→ **What the task asks**: The answer must be a single number: the count of lines in the data below that hold the word "agent".

Saved data entries
-*-*-
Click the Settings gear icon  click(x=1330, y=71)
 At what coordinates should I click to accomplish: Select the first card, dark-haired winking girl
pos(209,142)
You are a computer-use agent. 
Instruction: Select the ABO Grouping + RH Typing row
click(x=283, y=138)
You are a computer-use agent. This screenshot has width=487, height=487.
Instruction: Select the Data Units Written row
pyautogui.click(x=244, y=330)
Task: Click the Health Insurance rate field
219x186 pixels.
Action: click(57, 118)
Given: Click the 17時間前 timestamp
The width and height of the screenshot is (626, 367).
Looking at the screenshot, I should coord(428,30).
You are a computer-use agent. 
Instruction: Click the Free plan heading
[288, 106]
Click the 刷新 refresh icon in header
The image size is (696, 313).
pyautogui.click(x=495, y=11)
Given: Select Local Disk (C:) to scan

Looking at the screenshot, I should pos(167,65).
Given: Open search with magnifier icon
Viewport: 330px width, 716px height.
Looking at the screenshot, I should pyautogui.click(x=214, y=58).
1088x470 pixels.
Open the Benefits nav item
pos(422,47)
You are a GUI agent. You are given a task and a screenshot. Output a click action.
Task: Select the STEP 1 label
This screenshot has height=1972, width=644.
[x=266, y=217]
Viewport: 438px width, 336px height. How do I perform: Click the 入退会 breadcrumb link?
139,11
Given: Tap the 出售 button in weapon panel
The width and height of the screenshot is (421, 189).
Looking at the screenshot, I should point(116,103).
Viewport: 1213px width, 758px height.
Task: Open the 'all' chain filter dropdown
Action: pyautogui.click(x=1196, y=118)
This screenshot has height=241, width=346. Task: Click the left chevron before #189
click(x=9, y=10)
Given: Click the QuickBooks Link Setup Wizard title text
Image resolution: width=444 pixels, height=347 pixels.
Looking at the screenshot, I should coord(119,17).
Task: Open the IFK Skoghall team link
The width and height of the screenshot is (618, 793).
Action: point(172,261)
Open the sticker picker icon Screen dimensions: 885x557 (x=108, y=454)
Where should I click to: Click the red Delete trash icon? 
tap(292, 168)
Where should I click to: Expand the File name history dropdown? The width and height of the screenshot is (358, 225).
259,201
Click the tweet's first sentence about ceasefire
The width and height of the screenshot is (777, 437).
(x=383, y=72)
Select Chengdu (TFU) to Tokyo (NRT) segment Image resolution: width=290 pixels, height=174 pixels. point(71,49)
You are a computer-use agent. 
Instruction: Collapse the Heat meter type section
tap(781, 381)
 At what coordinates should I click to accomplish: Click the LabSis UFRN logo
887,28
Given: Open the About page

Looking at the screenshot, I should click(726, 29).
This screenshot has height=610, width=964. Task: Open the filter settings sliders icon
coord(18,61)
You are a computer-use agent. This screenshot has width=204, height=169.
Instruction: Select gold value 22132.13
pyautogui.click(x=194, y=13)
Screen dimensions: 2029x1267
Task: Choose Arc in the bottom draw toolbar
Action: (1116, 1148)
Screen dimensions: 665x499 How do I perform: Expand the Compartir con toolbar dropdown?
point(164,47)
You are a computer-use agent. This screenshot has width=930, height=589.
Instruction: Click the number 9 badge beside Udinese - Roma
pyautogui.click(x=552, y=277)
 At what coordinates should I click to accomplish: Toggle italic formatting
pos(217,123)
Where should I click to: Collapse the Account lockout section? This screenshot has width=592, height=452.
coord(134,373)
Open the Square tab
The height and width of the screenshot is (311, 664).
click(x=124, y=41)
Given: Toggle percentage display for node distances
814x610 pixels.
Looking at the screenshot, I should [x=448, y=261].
-*-*-
→ **Exercise solution**: 7